▶ Data supplied
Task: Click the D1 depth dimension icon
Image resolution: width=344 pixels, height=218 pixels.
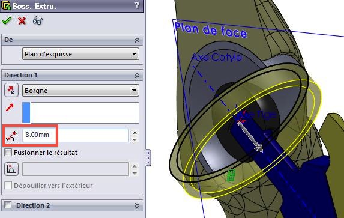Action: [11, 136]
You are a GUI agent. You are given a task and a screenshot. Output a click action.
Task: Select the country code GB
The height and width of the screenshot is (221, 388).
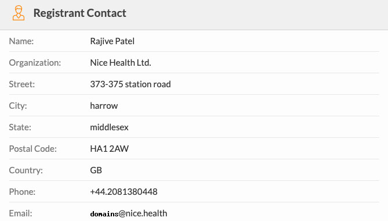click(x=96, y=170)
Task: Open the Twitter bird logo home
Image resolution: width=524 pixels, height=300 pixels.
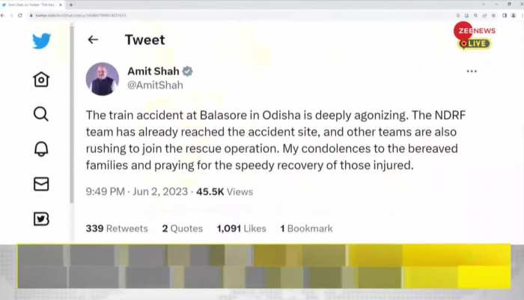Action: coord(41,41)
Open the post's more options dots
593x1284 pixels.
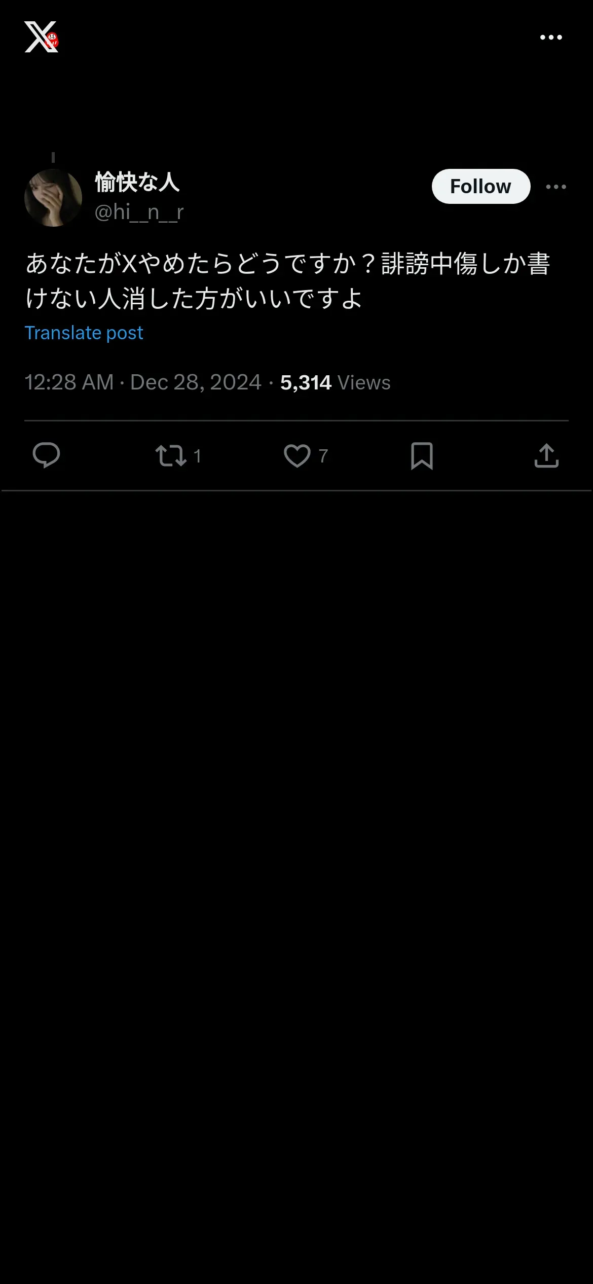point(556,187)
==
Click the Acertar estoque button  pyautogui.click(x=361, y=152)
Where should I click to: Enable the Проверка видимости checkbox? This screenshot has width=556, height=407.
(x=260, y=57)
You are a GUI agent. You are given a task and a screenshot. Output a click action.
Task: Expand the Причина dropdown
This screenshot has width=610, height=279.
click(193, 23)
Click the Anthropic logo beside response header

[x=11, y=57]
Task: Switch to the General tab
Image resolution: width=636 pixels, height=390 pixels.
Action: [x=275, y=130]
...
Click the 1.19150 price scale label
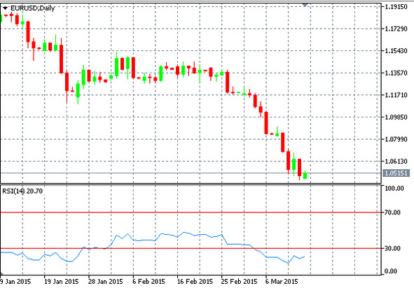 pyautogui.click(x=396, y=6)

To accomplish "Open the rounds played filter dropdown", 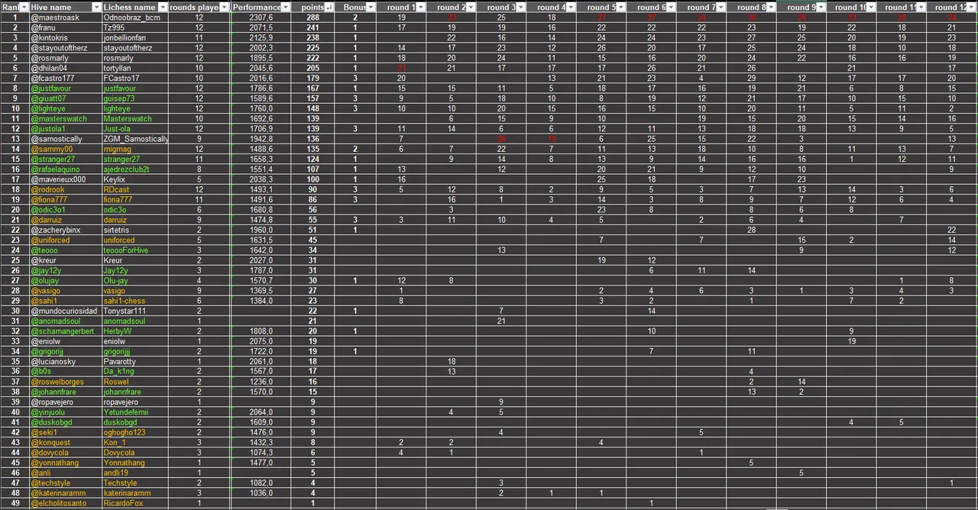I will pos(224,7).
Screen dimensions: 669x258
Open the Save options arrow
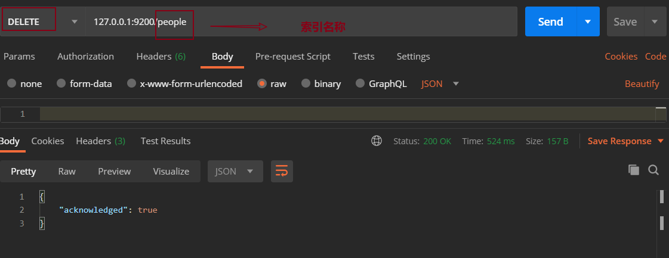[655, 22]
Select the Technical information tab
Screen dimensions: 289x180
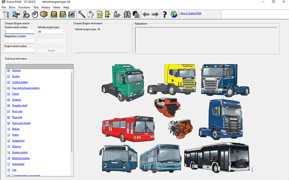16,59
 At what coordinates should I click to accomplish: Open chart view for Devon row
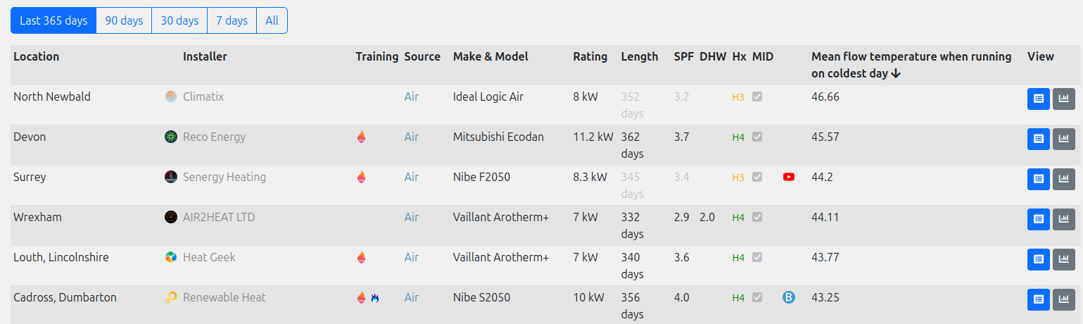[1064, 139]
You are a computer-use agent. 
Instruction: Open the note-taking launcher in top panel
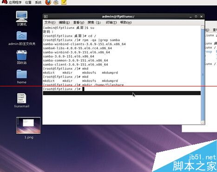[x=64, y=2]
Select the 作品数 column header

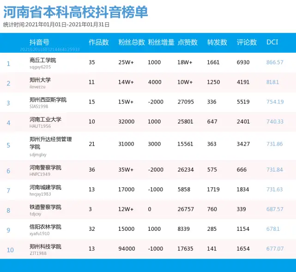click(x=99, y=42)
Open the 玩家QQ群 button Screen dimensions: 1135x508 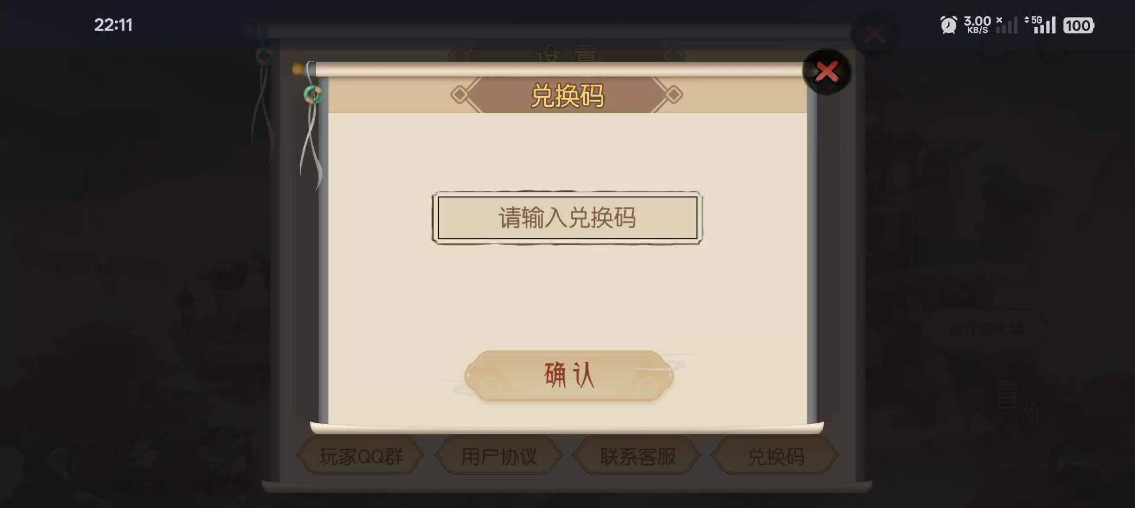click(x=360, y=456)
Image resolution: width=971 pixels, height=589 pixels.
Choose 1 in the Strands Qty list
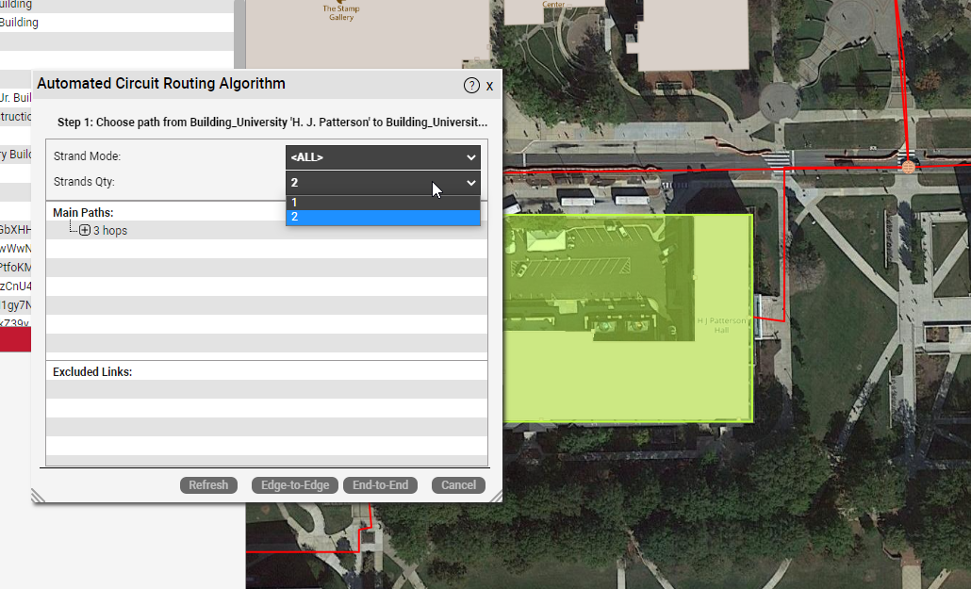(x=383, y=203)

▶ The problem
From the records above, extract the lines from the one holding "Task: Click the D1 depth dimension icon" through the one holding "Open the post's more options dots", word for word; omit the pictures.

▶ Answer section
Task: Click the D1 depth dimension icon
Image resolution: width=344 pixels, height=218 pixels.
Action: [11, 136]
You are a GUI agent. You are given a task and a screenshot. Output a click action.
Task: Select the country code GB
The height and width of the screenshot is (221, 388).
click(x=96, y=170)
Task: Open the Twitter bird logo home
Image resolution: width=524 pixels, height=300 pixels.
Action: coord(41,41)
Open the post's more options dots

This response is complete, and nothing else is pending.